Kitapları yalnız okumak değil aynı zamanda kitapla ve okumakla yaşamı bütünleştirmek bir hayat prensibi hâline gelmişti onlar için.

Bir düğüne gideceklerinde evlenen çifte mutlaka kitap da hediye ederlerdi. Bir ev ziyaretinde, hasta ziyaretinde en anlamlı hediye bir kitap takdim etmekti onlar için.

Tatile veya bir seyahate çıkarken, hatta pikniğe giderken yanlarına mutlaka kitap da alırlardı. Kitap hayatın vazgeçilmeziydi onlar için.

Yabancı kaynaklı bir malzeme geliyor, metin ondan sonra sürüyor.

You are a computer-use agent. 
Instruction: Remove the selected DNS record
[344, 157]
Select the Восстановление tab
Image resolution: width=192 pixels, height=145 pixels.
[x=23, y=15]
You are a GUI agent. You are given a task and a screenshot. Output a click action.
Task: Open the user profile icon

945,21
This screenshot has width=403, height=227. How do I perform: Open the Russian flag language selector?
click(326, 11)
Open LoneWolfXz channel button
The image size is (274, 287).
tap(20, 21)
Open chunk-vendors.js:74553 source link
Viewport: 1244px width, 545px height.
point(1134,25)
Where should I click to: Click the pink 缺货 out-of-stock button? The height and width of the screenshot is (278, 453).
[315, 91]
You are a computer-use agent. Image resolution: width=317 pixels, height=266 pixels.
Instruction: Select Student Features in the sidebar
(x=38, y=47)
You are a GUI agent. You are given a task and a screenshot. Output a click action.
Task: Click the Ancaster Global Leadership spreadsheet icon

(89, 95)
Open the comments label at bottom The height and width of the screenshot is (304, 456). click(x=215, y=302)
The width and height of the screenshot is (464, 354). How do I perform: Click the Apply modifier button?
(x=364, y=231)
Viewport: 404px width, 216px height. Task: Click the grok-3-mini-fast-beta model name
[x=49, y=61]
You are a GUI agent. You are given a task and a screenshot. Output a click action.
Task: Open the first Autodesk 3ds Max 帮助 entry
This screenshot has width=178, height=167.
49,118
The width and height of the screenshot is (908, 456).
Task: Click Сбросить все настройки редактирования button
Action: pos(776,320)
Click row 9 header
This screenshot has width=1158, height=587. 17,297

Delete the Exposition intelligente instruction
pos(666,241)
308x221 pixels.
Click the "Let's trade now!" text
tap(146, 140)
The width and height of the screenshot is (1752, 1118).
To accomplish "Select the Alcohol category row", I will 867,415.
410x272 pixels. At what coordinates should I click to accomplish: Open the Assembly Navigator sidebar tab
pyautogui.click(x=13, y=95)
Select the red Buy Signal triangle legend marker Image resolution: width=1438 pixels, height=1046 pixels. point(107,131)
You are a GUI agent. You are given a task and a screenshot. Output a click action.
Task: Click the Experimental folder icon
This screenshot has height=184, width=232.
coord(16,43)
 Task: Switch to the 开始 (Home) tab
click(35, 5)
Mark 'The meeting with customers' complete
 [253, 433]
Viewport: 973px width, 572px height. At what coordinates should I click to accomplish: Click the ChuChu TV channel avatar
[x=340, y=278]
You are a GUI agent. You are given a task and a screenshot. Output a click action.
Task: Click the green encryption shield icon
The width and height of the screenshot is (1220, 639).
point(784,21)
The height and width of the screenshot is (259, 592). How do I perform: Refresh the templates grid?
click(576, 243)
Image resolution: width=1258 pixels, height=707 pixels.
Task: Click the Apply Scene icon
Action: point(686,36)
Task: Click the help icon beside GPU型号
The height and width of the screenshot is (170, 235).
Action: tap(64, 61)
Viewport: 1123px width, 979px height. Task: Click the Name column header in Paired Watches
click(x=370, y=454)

Evlerinin bir odasını ilmî çalışma odası olarak tanzim etmişlerdi. Bu oda; aile bireylerinin ve eve gelen misafirlerin huzur bulduğu, ilim irfan mektebi gibiydi. Aynı zamanda oldukça zengin bir kütüphane koleksiyonuna da sahiplerdi. Herhangi bir konuda ödevi olan, bilgi sahibi olmak isteyen mahalledeki öğrenciler, gençler için de önemli bir uğrak yeriydi bu ailenin kütüphanesi ve çalışma odası.

Abdullah Bey ve Elif Hanım kurdukları huzur dolu yuvada kitapla, ilim ve irfanla bütünleşmiş bir hayat yaşıyorlardı. Kitap okumak onlar için bir boş zaman aktivitesi değil; Allah’ı, Peygamberimizi, yaşadığımız dünyayı anlamak için çok önemli ve anlamlı bir vesileydi. Dünyadan ebediyete uzanan yolculuğun güçlü bir köprüsünü kitaplarla, okumakla kurmaya çalışıyorlardı.

Onlar okumayı hayatın merkezine almışlardı. Siz de nice bereketli kazanımlar için ailece okumayı hayatın merkezine almak ister misiniz?